La organización ecologista australiana Sea Shepherd ha retomado sus actividades de protesta por la caza de ballenas en la Antártida poco después de recuperar a dos de sus activistas, retenidos desde el pasado martes por un ballenero japonés.
"Nos pusimos a perseguirles, desde la zodiac y desde el barco para intentar que se les atascara la hélice", explicó a la radio ABC Carly McDermott desde el buque "Steve Irwin".
Giles Lane, británico de 35 años, y el australiano Benjamin Potts, de 28, subieron a bordo del pesquero nipón 'Yashin Maru 2' para entregar una carta en la que les informaron de que la captura de ballenas es ilegal en la zona.
Una vez en el barco, ambos alegan que fueron retenidos en contra de su voluntad, aunque la tripulación del ballenero sostiene que fueron abandonados allí por el "Steve Irwin".
Los dos hombres fueron finalmente entregados hoy a un barco del Departamento de Aduanas australiano que, a su vez, les devolvió a la embarcación del grupo defensor del medio ambiente.
El Instituto de Investigación Cetácea de Japón, que dirige las operaciones de los pesqueros nipones en aguas de la Antártida, había exigido que el grupo ecologista suspendiera su campaña contra los balleneros a cambio de la liberación de los dos activistas, pero tanto éstos como la organización seguirán adelante con la iniciativa.
La caza de ballenas está prohibida por la Comisión Ballenera Internacional desde 1986, pero Japón pesca todos los años cerca de mil ejemplares bajo lo que describe como un programa científico, en medio del escepticismo internacional.
Denuncias de malos tratos
Los dos ecologistas liberados por el ballenero acusaron de malos tratos a sus captores, según la radio australiana Fairfax.
"Intentaron tirarme por la borda (...) me cogieron, dos hombres me cogieron por los hombros, y el tirador, el que dispara contra las ballenas, me cogió por las piernas, me elevó e intentaron tirarme por la borda", dijo Potts.
"Me agarré a la barandilla y me separaron las manos de un golpe, luego con un pie apoyado en la barandilla les daba patadas con el otro y no pudieron tirarme", relató.
Ambos aseguraron que la tripulación les impidió hablar con los gobiernos australianos y británico y les dieron muy poca información sobre como procedían las negociaciones para su retorno.

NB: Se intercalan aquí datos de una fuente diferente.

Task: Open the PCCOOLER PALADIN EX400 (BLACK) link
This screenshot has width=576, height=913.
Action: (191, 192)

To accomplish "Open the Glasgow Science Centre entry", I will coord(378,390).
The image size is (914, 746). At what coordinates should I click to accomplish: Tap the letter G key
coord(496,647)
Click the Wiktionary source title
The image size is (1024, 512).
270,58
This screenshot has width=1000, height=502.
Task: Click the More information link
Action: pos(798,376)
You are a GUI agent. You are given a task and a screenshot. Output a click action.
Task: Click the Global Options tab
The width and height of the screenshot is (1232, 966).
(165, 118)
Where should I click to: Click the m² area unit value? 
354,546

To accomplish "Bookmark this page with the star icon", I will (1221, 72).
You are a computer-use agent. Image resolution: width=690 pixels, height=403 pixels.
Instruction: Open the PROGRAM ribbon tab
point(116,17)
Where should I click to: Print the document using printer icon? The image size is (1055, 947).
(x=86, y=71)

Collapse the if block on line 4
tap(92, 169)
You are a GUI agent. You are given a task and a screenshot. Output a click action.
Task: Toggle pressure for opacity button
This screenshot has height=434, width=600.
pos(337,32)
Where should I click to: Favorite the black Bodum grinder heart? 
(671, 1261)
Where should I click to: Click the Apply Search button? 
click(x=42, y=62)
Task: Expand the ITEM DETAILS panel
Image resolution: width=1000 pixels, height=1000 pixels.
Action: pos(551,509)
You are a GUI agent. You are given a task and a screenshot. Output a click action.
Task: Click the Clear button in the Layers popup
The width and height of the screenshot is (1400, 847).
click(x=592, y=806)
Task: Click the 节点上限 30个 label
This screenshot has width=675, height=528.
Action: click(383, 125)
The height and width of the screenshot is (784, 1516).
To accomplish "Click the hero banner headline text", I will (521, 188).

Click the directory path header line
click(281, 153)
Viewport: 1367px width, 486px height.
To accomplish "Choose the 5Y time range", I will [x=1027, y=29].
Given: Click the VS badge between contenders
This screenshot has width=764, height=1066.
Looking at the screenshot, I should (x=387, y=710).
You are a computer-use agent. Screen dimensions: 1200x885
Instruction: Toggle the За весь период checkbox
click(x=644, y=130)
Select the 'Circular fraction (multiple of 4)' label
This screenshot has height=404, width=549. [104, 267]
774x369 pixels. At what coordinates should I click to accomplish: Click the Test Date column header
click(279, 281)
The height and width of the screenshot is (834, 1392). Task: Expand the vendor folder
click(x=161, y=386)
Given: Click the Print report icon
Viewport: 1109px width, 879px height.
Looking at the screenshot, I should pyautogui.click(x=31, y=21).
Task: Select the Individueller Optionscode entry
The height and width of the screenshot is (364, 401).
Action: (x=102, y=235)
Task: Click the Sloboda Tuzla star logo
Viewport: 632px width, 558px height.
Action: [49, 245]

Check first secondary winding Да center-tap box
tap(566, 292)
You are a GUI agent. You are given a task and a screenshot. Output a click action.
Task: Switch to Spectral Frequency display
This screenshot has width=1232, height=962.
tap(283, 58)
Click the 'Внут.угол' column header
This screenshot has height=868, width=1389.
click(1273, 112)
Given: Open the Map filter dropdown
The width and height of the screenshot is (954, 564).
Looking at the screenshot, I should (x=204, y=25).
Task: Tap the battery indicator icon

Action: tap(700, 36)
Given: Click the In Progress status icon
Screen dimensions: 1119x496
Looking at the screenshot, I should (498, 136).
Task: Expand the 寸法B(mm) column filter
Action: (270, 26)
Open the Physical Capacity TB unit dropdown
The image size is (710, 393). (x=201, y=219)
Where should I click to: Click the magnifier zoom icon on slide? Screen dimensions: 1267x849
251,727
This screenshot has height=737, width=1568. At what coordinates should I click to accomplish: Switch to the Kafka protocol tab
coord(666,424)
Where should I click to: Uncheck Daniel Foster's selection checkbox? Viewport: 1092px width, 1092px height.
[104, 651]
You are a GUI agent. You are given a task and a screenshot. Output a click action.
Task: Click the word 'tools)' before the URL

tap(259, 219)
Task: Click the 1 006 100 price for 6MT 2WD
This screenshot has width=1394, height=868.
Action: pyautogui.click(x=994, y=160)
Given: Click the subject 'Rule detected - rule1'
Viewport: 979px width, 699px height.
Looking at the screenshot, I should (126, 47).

Los dos ecologistas llegaron a amenazar con hacer una huelga de hambre si no se les informaba sobre qué pensaba hacer con ellos, explicó Potts.
Japón quiere evitar "actos peligrosos" contra sus balleneros
El Gobierno japonés estudiará qué medidas tomar para evitar "actos extremadamente peligrosos" contra sus balleneros en la Antártida por parte de las organizaciones ecologistas, según el ministro portavoz, Nobutaka Machimura.
Machimura dijo hoy que el Ejecutivo nipón analizará lo sucedido con los ecologistas australianos.
"Tenemos que analizar los hechos y estudiar el incidente", apuntó el ministro portavoz nipón.
Descontento oficial australiano
El ministro australiano de Asuntos Exteriores, Stephen Smith, manifestó hoy su descontento tanto con el barco ballenero japonés como con el barco de los ecologistas.
Smith señaló que la Policía Federal Australiana está investigando si hubo comportamientos delictivos en los hechos, y en su caso habrá que iniciar una acción legal.